To this end, we first defined an http_server structure. This http_server is essentially a TCPServer, but the callback function exposed to the application is simpler. You only need to see the http_request and http_response structures.

typedef int (*request_callback)(struct http_request *httpRequest, struct http_response *httpResponse);

struct http_server {
    struct TCPserver *tcpServer;
    request_callback requestCallback;
};

In http_server, the key point is to complete the analysis of the message and convert the parsed message into an http_request object. This is done through the http_onMessage callback function. In the http_onMessage function, parse_http_request is called to complete the message parsing.

// buffer是框架构建好的,并且已经收到部分数据的情况下
// 注意这里可能没有收到全部数据,所以要处理数据不够的情形
int http_onMessage(struct buffer *input, struct tcp_connection *tcpConnection) {
    yolanda_msgx("get message from tcp connection %s", tcpConnection->name);

    struct http_request *httpRequest = (struct http_request *) tcpConnection->request;
    struct http_server *httpServer = (struct http_server *) tcpConnection->data;

    if (parse_http_request(input, httpRequest) == 0) {
        char *error_response = "HTTP/1.1 400 Bad Request\r\n\r\n";
        tcp_connection_send_data(tcpConnection, error_response, sizeof(error_response));
        tcp_connection_shutdown(tcpConnection);
    }

    //处理完了所有的request数据,接下来进行编码和发送
    if (http_request_current_state(httpRequest) == REQUEST_DONE) {
        struct http_response *httpResponse = http_response_new();

        //httpServer暴露的requestCallback回调
        if (httpServer->requestCallback != NULL) {
            httpServer->requestCallback(httpRequest, httpResponse);
        }

        //将httpResponse发送到套接字发送缓冲区中
        struct buffer *buffer = buffer_new();
        http_response_encode_buffer(httpResponse, buffer);
        tcp_connection_send_buffer(tcpConnection, buffer);

        if (http_request_close_connection(httpRequest)) {
            tcp_connection_shutdown(tcpConnection);
            http_request_reset(httpRequest);
        }
    }
}

HTTP uses carriage return and line feed as the boundary of the HTTP message protocol:

                 

The idea of ​​parse_http_request is to find the boundary of the message and record the current state of the parsing work. According to the sequence of the analysis work, the message analysis work is divided into four stages: REQUEST_STATUS, REQUEST_HEADERS, REQUEST_BODY and REQUEST_DONE, and the method of parsing in each stage is different.

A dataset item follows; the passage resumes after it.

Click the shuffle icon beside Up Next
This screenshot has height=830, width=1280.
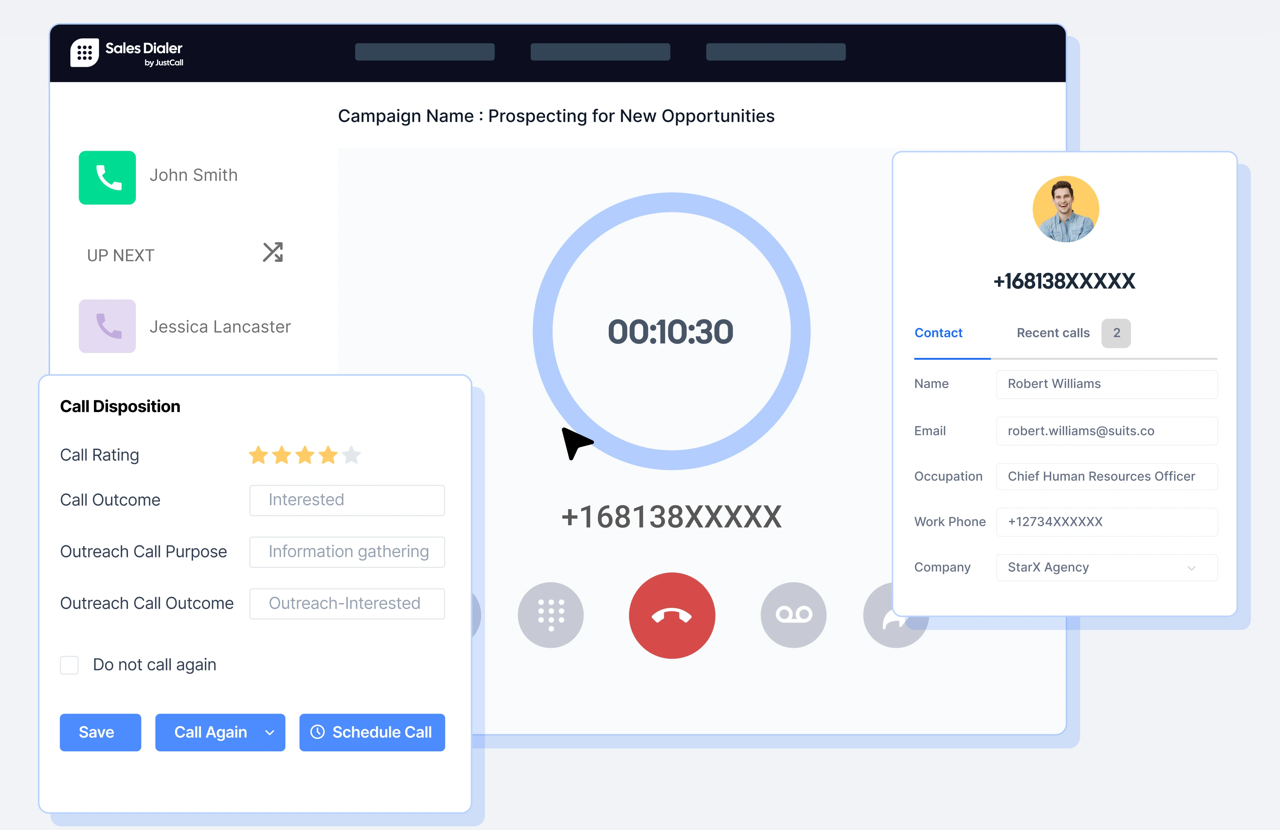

When parsing the status line, first define the status line by locating the position of the CRLF carriage return and line feed. When entering the status line parsing, find the space character again as the separation boundary.

When parsing the header settings, it is also the first to define a set of key-value pairs by locating the position of the CRLF carriage return and line feed, and then to find the colon character as the separation boundary.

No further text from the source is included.